### [Material supplied]
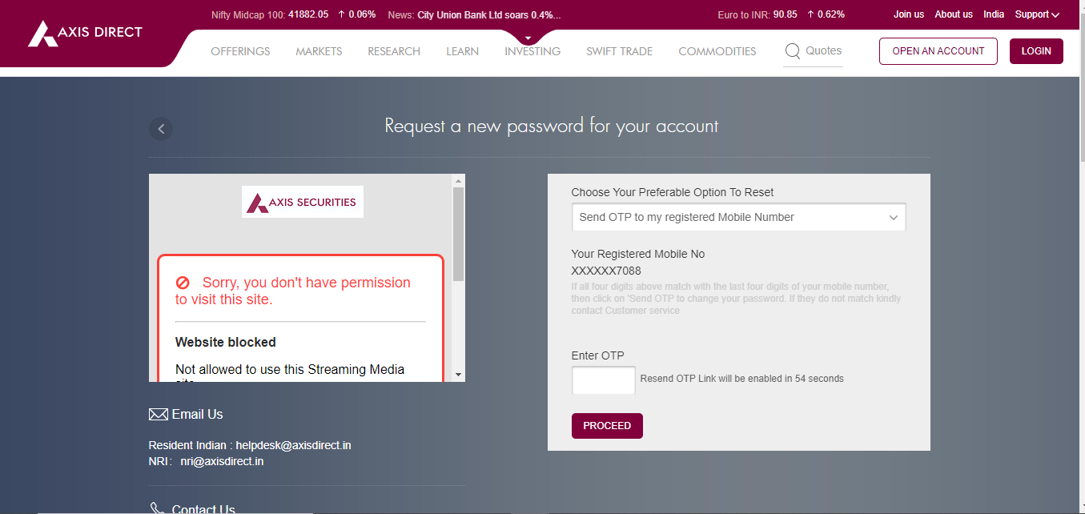The height and width of the screenshot is (514, 1085).
Task: Click the Contact Us phone icon
Action: pyautogui.click(x=157, y=508)
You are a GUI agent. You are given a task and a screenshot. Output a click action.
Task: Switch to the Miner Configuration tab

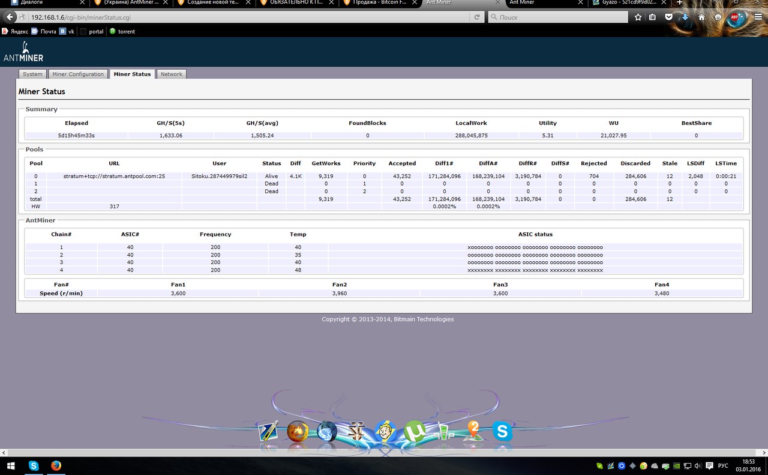tap(78, 74)
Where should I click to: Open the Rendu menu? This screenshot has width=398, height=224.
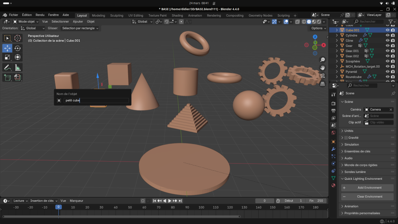click(x=40, y=15)
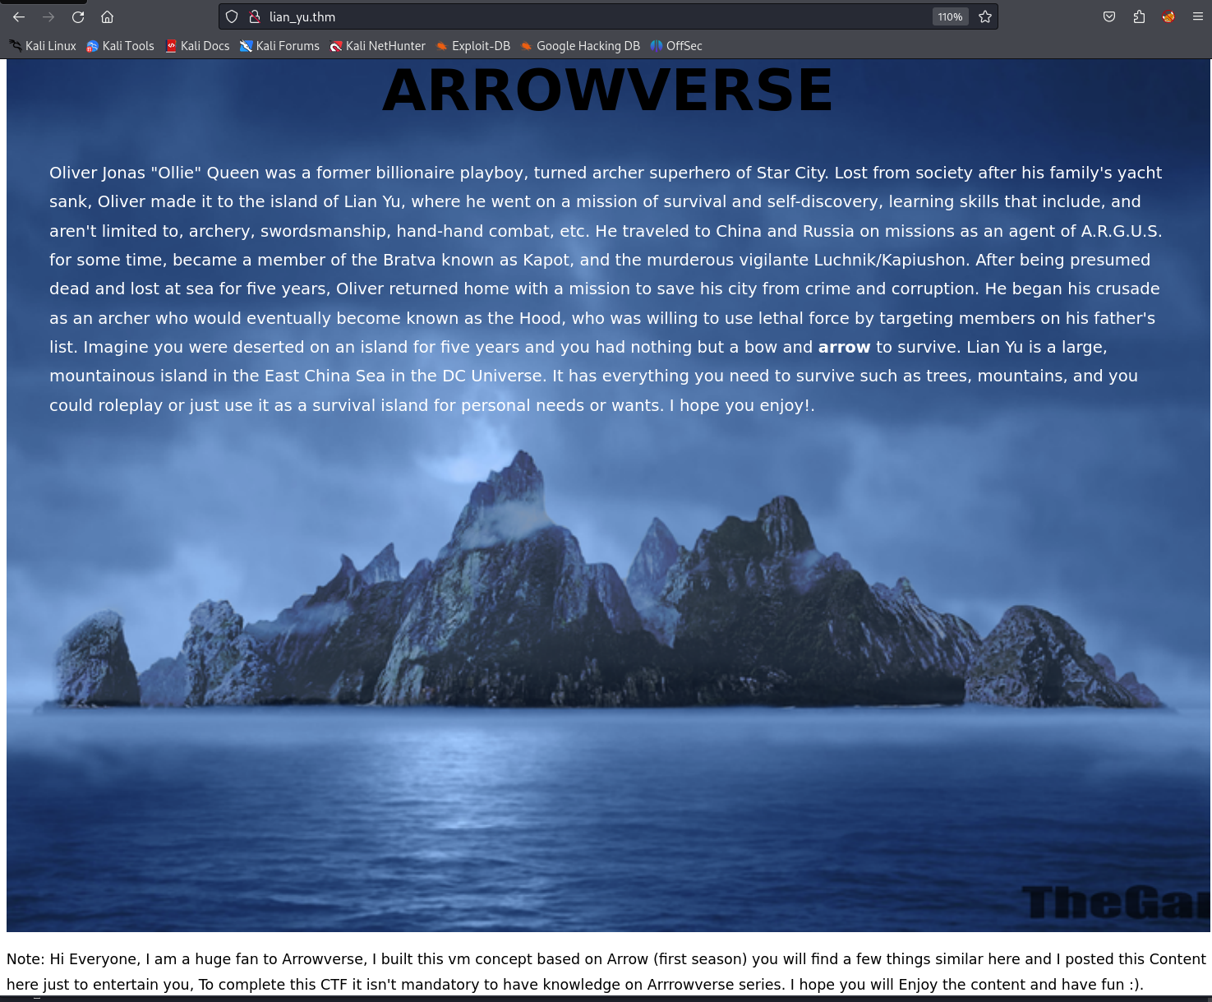Open the Kali Forums bookmark
The width and height of the screenshot is (1212, 1002).
[x=279, y=46]
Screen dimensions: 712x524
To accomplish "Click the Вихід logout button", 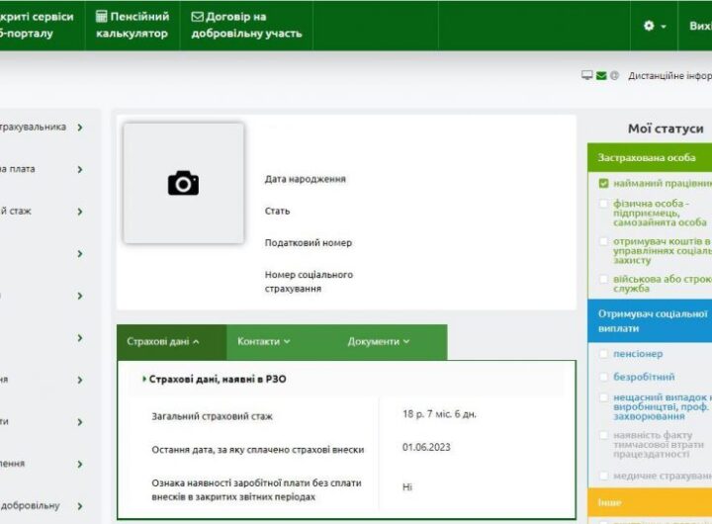I will pos(699,26).
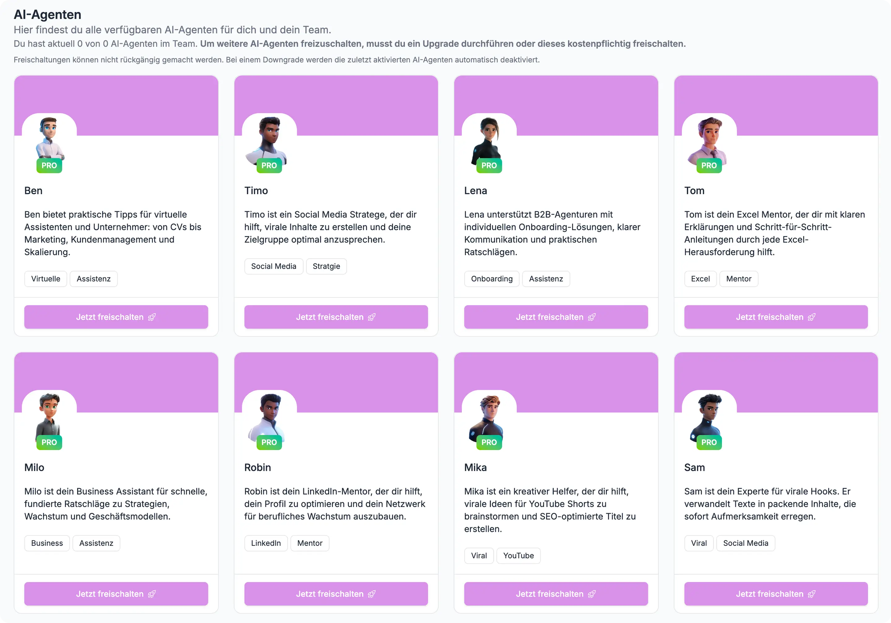Screen dimensions: 891x623
Task: Click the Strategie tag on Timo's card
Action: (x=326, y=266)
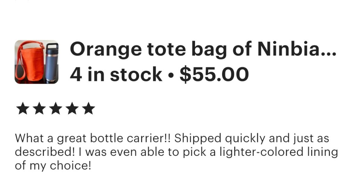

### [Work to complete]
Return only the part above that opens with the line containing "Task: Switch to the Miner Configuration tab" and closes with the line containing "Screen dimensions: 712x524", exactly and with both ends, skipping the pictures.

### [Task solution]
Task: Switch to the Miner Configuration tab

tap(78, 74)
Where should I click to: Open the Rendu menu? This screenshot has width=398, height=224.
click(x=40, y=15)
Open the Kali Forums bookmark
The width and height of the screenshot is (1212, 1002).
[x=279, y=46]
Screen dimensions: 712x524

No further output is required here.